AD CS on Virtual Machines
Applies to
Windows Server 2003, Windows Server 2003 R2, Windows Server 2008, Windows Server 2008 R2, Windows Server 2012
Considerations
You can run all six of the Active Directory Certificate Services (AD CS) role services on virtual machines. Some things to consider when virtualizing these roles are:
- A virtualized hard disk file is equivalent to the physical hard drive of the role server. As such, it should be protected with the same amount of care that goes into securing the hard drive of a physical computer. Make sure that only reliable and trusted administrators are allowed access to the role service's hard disk files.
- The administrator account(s) of the virtual host computer effectively have physical access to the virtual computers run on them.
- Anyone who has physical access to the virtual host computer, including copies, snap-shots, or backups of the virtual guest computers, can potentially compromise the security of those systems.
There are some additional considerations for running a virtual certification authority:
- You cannot consider a CA to be offline, if it is running on a host computer that is connected to a network.
- If you issue a number of certificates and then restore a CA to an earlier state, you can lose track of certificates issues by the CA. This can create a situation where the CA has no knowledge and therefore cannot revoke the certificates that were issued.

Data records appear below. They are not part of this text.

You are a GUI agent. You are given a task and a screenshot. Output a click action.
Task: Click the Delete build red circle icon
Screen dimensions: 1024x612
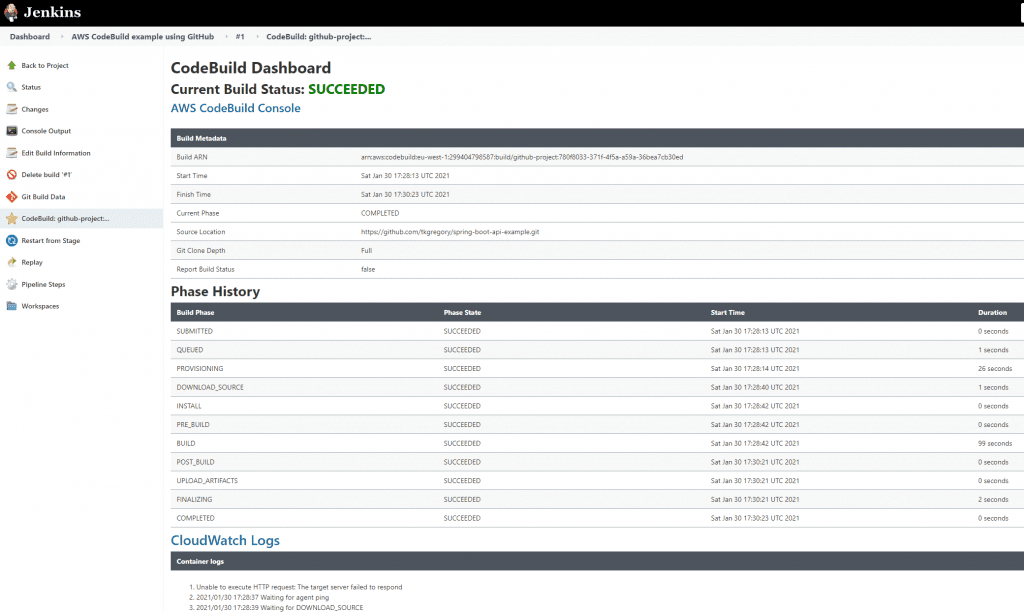(12, 175)
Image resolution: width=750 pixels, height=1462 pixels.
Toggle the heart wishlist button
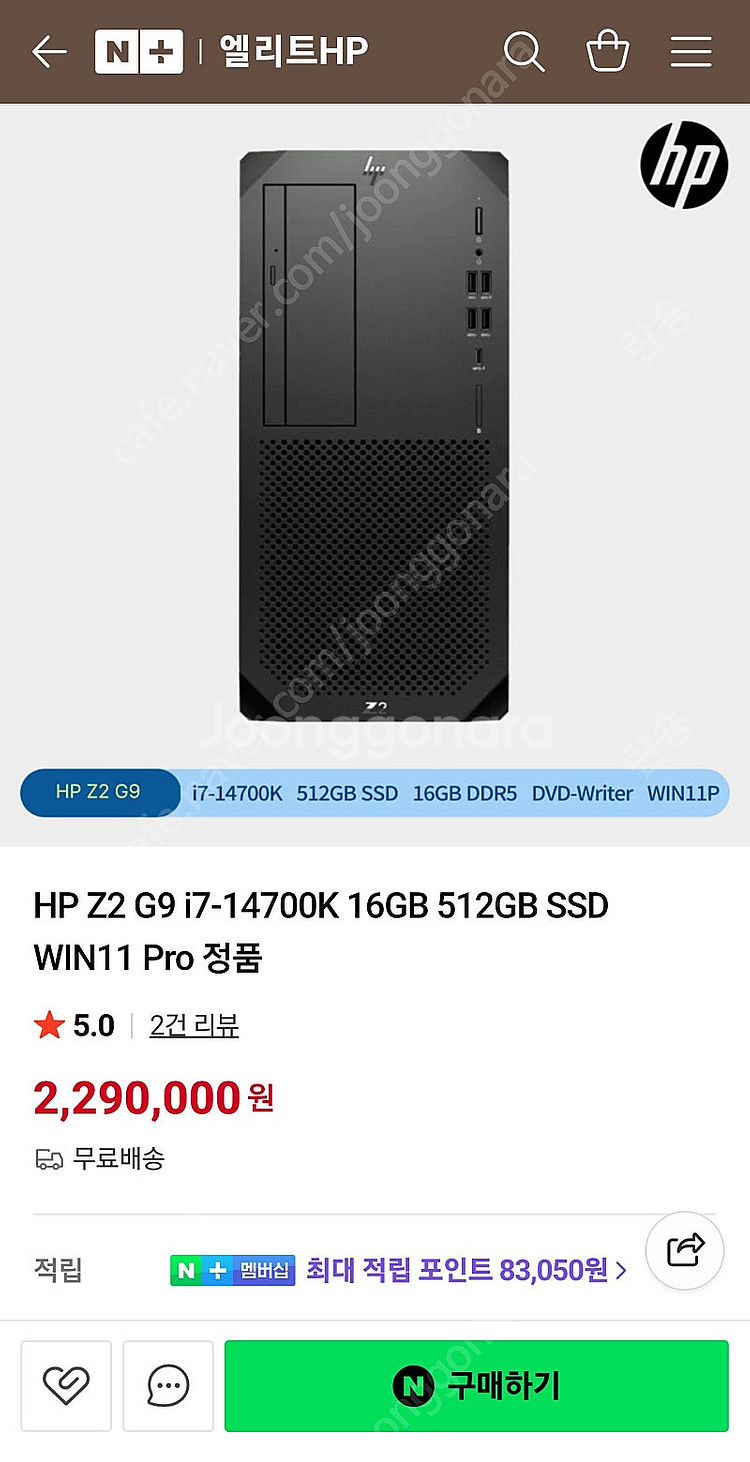67,1386
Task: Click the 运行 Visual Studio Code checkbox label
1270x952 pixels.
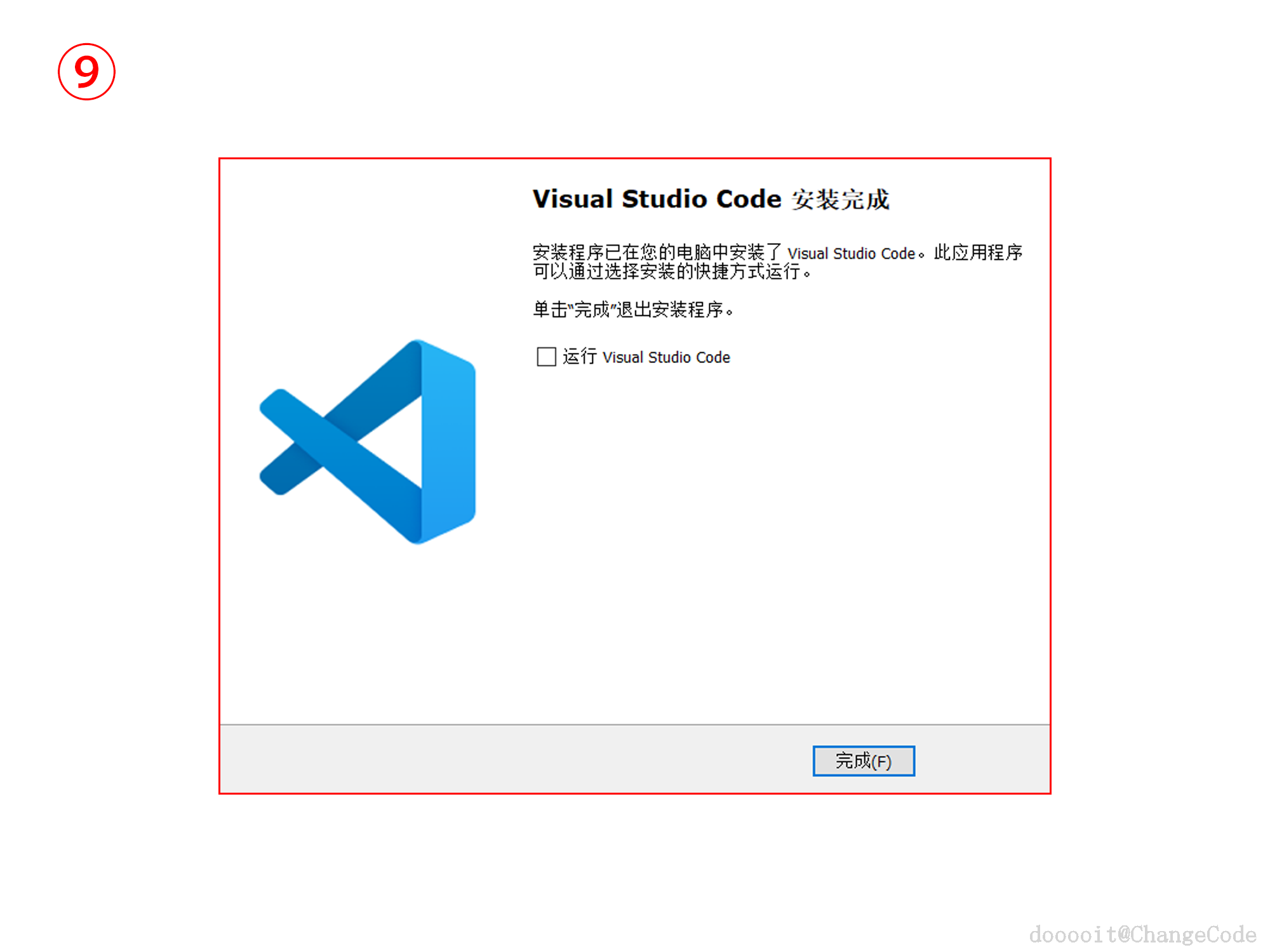Action: click(x=646, y=357)
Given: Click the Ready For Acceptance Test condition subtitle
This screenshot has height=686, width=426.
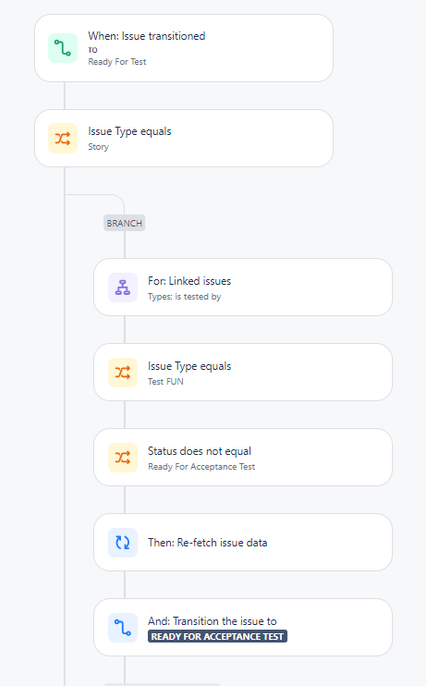Looking at the screenshot, I should [x=201, y=467].
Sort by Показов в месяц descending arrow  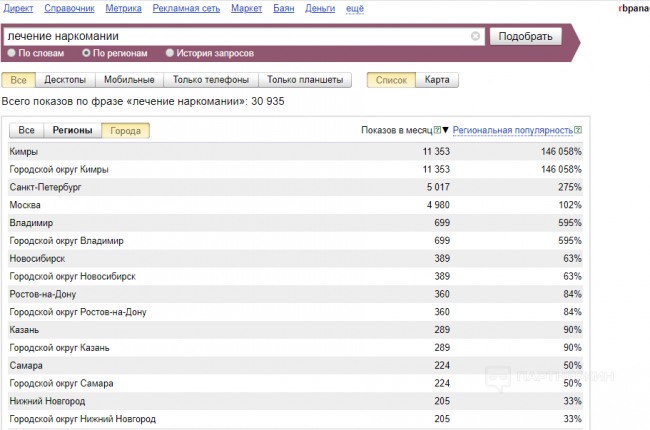[x=446, y=130]
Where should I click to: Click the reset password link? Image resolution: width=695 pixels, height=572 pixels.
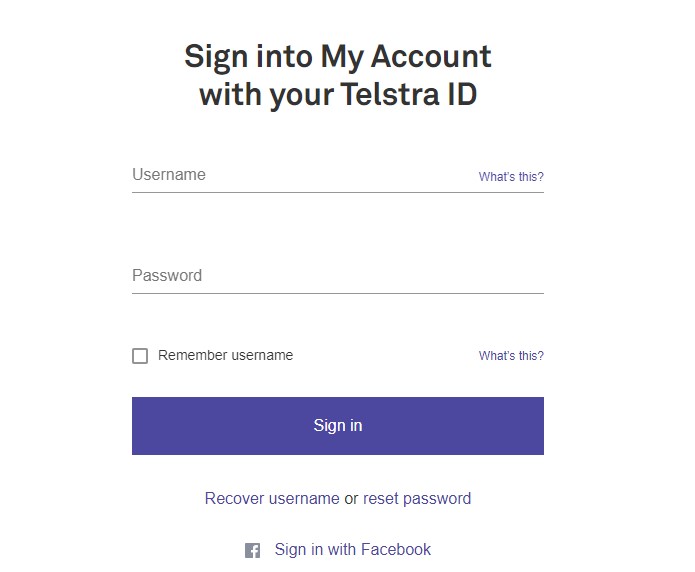(417, 498)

- If you are planning to implement a hardware security module (HSM) for your virtual CAs, you will need to consider the connectivity to those devices carefully. For example, in Hyper-V there is no USB pass-through capabilities, so USB HSM connection would not be possible. There are also PCI (internal) HSM devices, which would not be workable for virtual machines.
- If an HSM is not in use, then the CA private keys would be stored locally, which means that anyone with access to the virtual machine hard disk files has access to the private keys of the CA.